Una recente ricerca britannica ha unito i dati di 17 studi, che includevano i dati di 562.445 partecipanti e 36.727 eventi cardiovascolari maggiori, per valutare il legame con il rischio di malattie cardiovascolari dell’assunzione di cibo fritto. Gli studiosi hanno anche raccolto i dati di sei studi, che hanno coinvolto 754.873 partecipanti e 85.906 morti, per cercare associazioni tra cibo fritto e mortalità.

I ricercatori hanno così scoperto che, rispetto agli intervistati che mangiavano meno cibo fritto, quelli che ne mangiavano di più avevano un rischio aumentato del 28% di eventi cardiovascolari maggiori, un rischio aumentato del 22% di malattia coronarica e un rischio aumentato del 37% di insufficienza cardiaca.

La meta-analisi ha anche trovato che ogni ulteriore porzione settimanale di 4 once di cibo fritto ha aumentato il rischio di insufficienza cardiaca del 12%, attacchi di cuore e ictus del 3% e malattie cardiache del 2%.

Il team non ha identificato alcuna associazione tra cibo fritto e morte per malattie cardiovascolari o qualsiasi causa. Tuttavia, questo può riflettere l’incoerenza dei risultati precedenti e la quantità limitata di prove. Gli autori ritengono che i futuri ricercatori potrebbero trovare un’associazione se seguono i partecipanti per periodi più lunghi.

Il Prof.
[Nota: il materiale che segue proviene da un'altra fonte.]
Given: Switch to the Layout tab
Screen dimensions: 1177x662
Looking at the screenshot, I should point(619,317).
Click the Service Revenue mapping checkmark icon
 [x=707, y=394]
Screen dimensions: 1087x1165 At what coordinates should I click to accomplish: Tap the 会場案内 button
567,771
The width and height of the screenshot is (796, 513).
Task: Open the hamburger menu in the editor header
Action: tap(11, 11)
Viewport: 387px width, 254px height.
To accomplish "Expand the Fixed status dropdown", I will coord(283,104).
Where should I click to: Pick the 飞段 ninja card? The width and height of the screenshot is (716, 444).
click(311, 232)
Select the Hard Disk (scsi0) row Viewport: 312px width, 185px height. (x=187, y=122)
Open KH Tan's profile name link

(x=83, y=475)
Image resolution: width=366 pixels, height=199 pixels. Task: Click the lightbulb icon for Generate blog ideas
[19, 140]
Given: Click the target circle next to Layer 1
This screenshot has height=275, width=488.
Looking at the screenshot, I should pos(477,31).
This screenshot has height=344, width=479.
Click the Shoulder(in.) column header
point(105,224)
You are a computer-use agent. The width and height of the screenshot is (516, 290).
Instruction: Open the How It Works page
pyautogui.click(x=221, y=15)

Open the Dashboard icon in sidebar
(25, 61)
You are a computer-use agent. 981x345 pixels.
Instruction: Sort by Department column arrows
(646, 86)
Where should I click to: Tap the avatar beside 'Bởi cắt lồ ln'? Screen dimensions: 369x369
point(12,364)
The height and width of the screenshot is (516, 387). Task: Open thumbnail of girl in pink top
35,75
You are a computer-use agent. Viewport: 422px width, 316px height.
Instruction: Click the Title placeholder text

Riyaz Patel, un professore di cardiologia e consulente cardiologo presso l’University College London, nel Regno Unito, che non è stato coinvolto nello studio, dice che i risultati si adattano all’attuale comprensione della biologia, e che oggi “sappiamo che friggere il cibo può degradare il suo valore nutrizionale, generare grassi trans, che sono noti per essere dannosi, così come aumentare il contenuto calorico del cibo, tutti questi alla fine portano a processi che possono causare malattie cardiache”.

Naturalmente, saranno necessari ulteriori studi per poter qualificare in modo più preciso l’esistenza di eventuali relazioni di causa – effetto tra i due elementi.